Forget not that thy marriage, thy wealth, thy life are not for sense-pleasure, are not for thy individual personal happiness.
The Heart and core of everything here is good, that whatever may be the surface waves, deep down and underlying everything, there is an infinite basis of Goodness and Love.
What makes a man stand up and work? Strength. Strength is goodness, weakness is sin.
We find the vast majority of people in every country believing that there will be a time when this world will become perfect, when there will be no disease, nor death, nor unhappiness, nor wickedness. That is a very good idea, a very good motive power to inspire and uplift the ignorant. But if we think for a moment, we shall find on the very face of it that it cannot be so. How can it be, seeing that good and evil are the obverse and reverse of the same coin? How can you have good without evil at the same time?

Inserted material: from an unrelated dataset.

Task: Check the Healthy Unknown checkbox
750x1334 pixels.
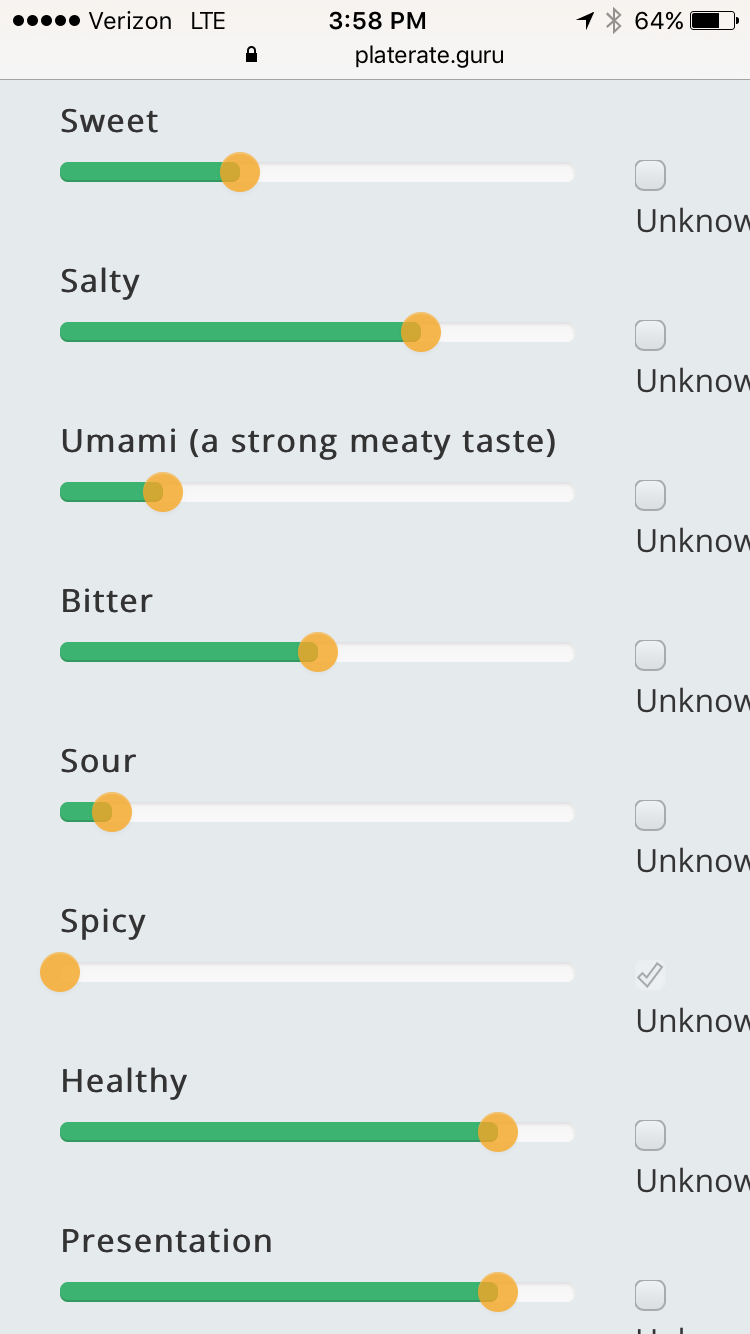Action: coord(650,1135)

Renunciation is the very basis upon which ethics stands.
One ounce of practice is worth a thousand pounds of theory.
So long as even a single dog in my country is without food, my whole religion will be to feed it.

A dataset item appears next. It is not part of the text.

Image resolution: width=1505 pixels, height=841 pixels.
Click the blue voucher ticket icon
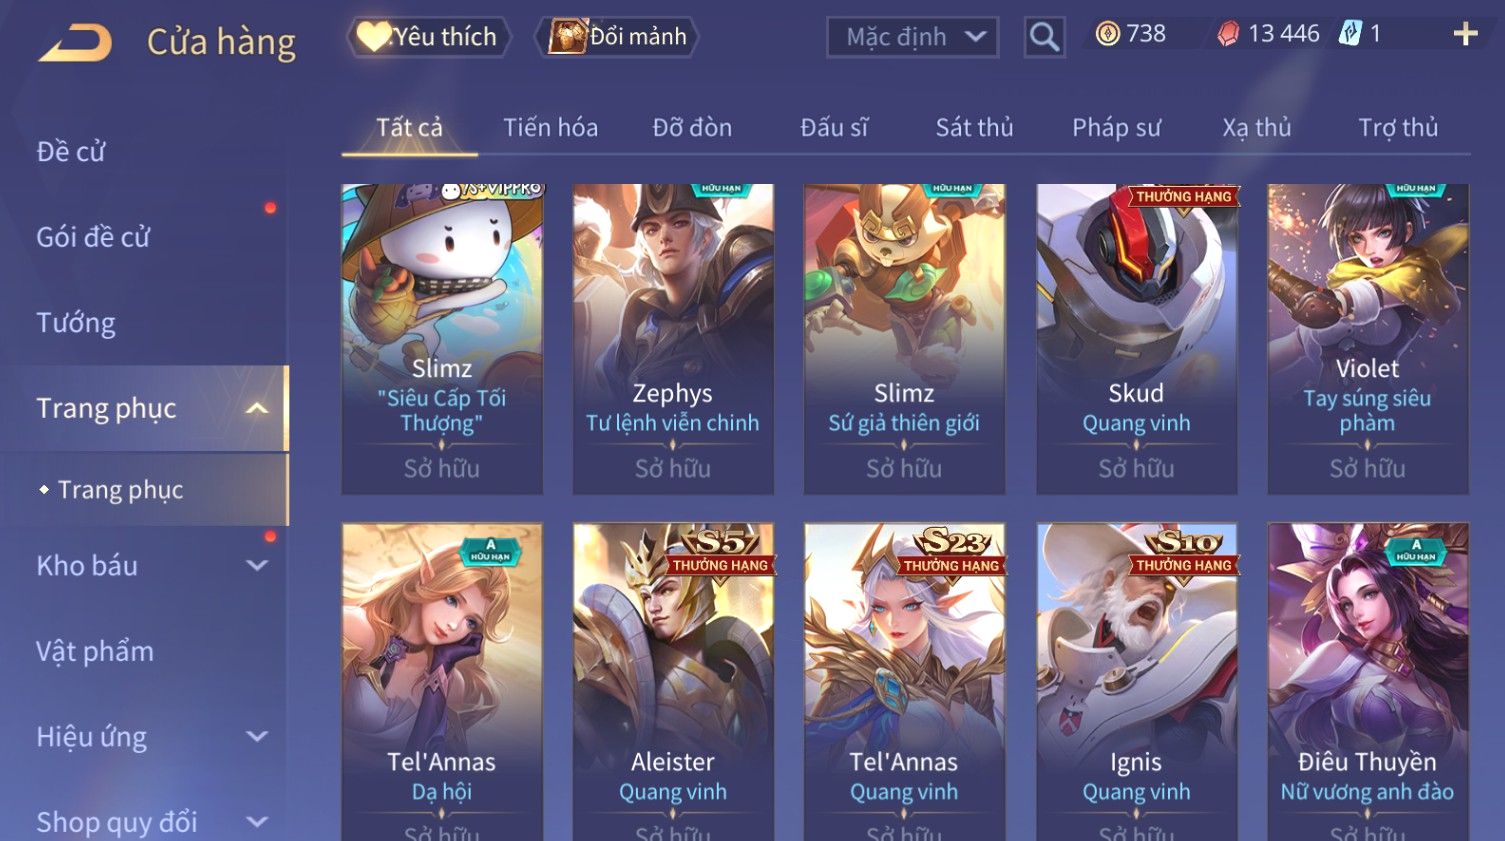1350,33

That the Hindus, absorbed in the ideal, lacked in realistic observation is evident from this. Take painting and sculpture. What do you see in the Hindu paintings? All sorts of grotesque and unnatural figures. What do you see in a Hindu temple? A Chaturbhanga Narayana or some such thing. But take into consideration any Italian picture or Grecian statue-what a study of nature you find in them! A gentleman for twenty years sat burning a candle in his hand, in order to paint a lady carrying a candle in her hand.
A few heart-whole, sincere, and energetic men and women can do more in a year than a mob in a century.

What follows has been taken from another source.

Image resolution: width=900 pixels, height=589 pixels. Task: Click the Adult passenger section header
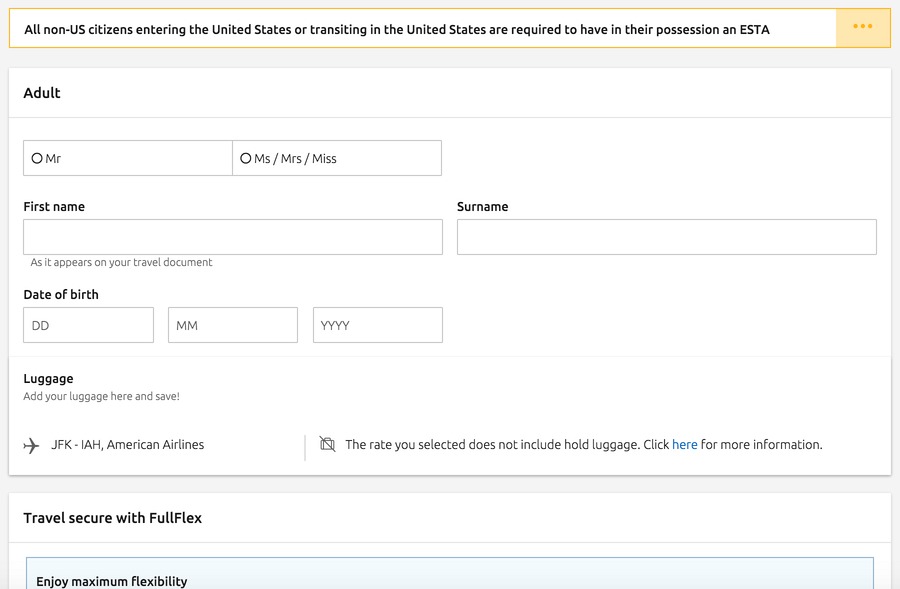tap(42, 93)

If the mind is intensely eager, everything can be accomplished—mountains can be crumbled into atoms.
Bodies come and go, but the soul does not change.
Always keep the mind cheerful. Everyone will die once. Cowards suffer the pangs of death again and again, solely due to the fear in their own minds.
Never think there is anything impossible for the soul. It is the greatest heresy to think so. If there is sin, this is the only sin; to say that you are weak, or others are weak.
There are the altars, but here is the greatest of altars, the living, conscious human body, and to worship at this altar is far higher than the worship of any dead symbols.
The sign of vigour, the sign of life, the sign of hope, the sign of health, the sign of everything that is good, is strength. As long as the body lives, there must be strength in the body, strength in the mind, [and strength] in the hand.
In all our Yogas this renunciation is necessary. This is the stepping-stone and the real centre and the real heart of all spiritual culture - renunciation. This is religion - renunciation.
This is the principle of Universal Brotherhood of man with one another, with all life down to the little ants.
Attachment comes only where we expect a return.
Until we give up the world manufactured by the ego, never can we enter the kingdom of heaven. None ever did, none ever will.
Brave, bold men, these are what we want. What we want is vigor in the blood, strength in the nerves, iron muscles and nerves of steel, not softening namby-pamby ideas. Avoid all these. Avoid all mystery. There is no mystery in religion. Is there any mystery in the Vedanta, or in the Vedas, or in the Samhitas, or in the Puranas? What secret societies did the sages of yore establish to preach their religion? What sleight-of-hand tricks are there recorded as used by them to bring their grand truths to humanity?
Remember the words of Christ: "Ask, and it shall be given you; seek, and ye shall find; knock, and it shall be opened unto you." These words are literally true, not figures or fiction. They were the outflow of the heart's blood of one of the greatest sons of God who have ever come to this world of ours; words which came as the fruit of realisation, from a man who had felt and realised God himself; who had spoken with God, lived with God, a hundred times more intensely than you or I see this building.